Em 2015, um projeto de lei de autoria do deputado Orlando Silva (PCdoB) propunha a criação do “estatuto das famílias do século XXI”, reconhecendo como família “todas as formas de união entre duas ou mais pessoas”, e “independente de consanguinidade”. A proposta foi combatida por grupos cristãos que associaram a ideia a uma defesa velada da pedofilia.
Um dos motivos para isso é a semelhança dessas teses com a narrativa de grupos de defesa da pedofilia, como o movimento Nambla (North-American Boy Love Association), entre outros. Para esses grupos, a proteção da infância representa um obstáculo à aproximação sexual entre crianças e adultos, o que é visto como uma “perversão” social.
Médicos e psicólogos ligados a esse campo de estudo recorrem a pressupostos psicanalíticos, segundo os quais a repressão da sexualidade infantil poderia trazer prejuízos e levar a neuroses. No entanto, outros argumentam que a sexualização precoce traz danos na vida adulta.
Sexualização precoce e disforia de gênero
De acordo com o clínico geral e médico da família Douglas Veit, esse tipo de narrativa pode levar a sérios prejuízos na vida adulta. “Confundir o que a criança precisa na primeira infância com narrativas de sexualização precoce ou de relativização do que se é como base biológica poderá gerar fragmentação do ser e poderá trazer falta de habilidades de enfrentamento da realidade do indivíduo adulto”, afirma.
Para o médico, as crianças desejam entender o funcionamento do corpo e a vida na sociedade por meio de modelos, o que em geral vêm dos meios familiares. “Até os 3 a 4 anos de idade, não há a necessidade de se ver como menino ou menina, mas pequenos traços já são notados como forma inata dessa questão de gênero”.
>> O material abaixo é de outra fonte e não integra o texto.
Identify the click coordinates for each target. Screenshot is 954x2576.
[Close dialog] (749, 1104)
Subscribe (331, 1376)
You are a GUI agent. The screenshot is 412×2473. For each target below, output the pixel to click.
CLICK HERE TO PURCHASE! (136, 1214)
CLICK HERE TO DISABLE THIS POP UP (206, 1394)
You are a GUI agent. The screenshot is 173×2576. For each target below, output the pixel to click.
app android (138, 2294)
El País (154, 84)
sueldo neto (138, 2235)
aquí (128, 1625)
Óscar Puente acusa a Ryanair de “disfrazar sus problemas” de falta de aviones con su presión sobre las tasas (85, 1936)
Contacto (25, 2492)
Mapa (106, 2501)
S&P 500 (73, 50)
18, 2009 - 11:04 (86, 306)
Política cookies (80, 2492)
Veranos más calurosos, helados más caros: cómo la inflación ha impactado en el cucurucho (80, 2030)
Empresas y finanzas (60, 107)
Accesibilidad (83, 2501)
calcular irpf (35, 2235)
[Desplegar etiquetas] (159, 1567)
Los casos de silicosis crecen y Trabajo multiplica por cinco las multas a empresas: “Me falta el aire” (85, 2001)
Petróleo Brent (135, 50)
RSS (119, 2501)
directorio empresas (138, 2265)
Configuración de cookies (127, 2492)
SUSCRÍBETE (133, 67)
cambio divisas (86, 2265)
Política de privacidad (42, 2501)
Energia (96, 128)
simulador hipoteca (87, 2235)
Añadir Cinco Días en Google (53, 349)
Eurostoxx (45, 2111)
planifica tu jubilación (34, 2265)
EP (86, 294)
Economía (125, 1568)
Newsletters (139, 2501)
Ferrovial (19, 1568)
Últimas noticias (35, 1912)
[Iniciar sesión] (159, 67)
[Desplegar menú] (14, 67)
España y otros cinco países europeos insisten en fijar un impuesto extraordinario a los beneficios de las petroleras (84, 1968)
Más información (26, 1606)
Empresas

A descoberta do próprio corpo, segundo Veit, não ocorre por meio da “sexualização precoce”, como defendem certas linhas da psicologia infantil associadas à teoria de gênero, também chamada de ideologia de gênero.
“A orientação sexual só vem com a puberdade e a adolescência”, ressalta. “A identidade de gênero vem a partir dos 4 a 5 anos, e traz muita influência da genética (XX para meninas e XY para meninos) e do ambiente em que a criança está inserida”.
Veit afirma que os problemas apontados como justificativa para intervenções ligadas à sexualização são raros e têm tratamentos. “É importante reconhecer que existe em poucas situações a disforia de gênero, em que de fato o indivíduo não se reconhece no próprio corpo a partir dos 6 a 7 anos de idade, inicialmente, e que tem de ser acompanhado e ajudado com tratamento com consolidação da sua psique ao final da adolescência. O que não pode ser feito é uma relativização desta condição e generalização para a sociedade”, alerta.
Ponto de vista jurídico
A grande preocupação de advogados e psicólogos é com a relativização da proteção dos direitos das crianças, sob a forma de “libertação” de uma legislação vista como opressiva. Sob o ponto de vista jurídico, para o advogado Alexandre Magno Fernandes Moreira, coordenador jurídico da Associação Nacional de Ensino Domiciliar (ANED), toda a legislação e a estrutura feita sobre crianças e adolescentes tem a função de proteger essa faixa etária de possíveis opressões.
“O objetivo é a proteção das crianças, porque elas têm uma racionalidade em desenvolvimento. Na verdade, o cérebro humano só termina de se desenvolver por volta dos 25 anos de idade. Se você apaga a infância e passa a considerar que é tudo igual, o que você faz não é acabar com a opressão contra as crianças, pelo contrário. Você libera a opressão e a agressão contra as crianças”, ressalta o advogado.
“Isso acaba com toda a lógica do sistema de proteção da infância e obviamente dá portas abertas para os pedófilos”, alerta. “Infância e fase adulta são coisas diferentes justamente para proteger as crianças”.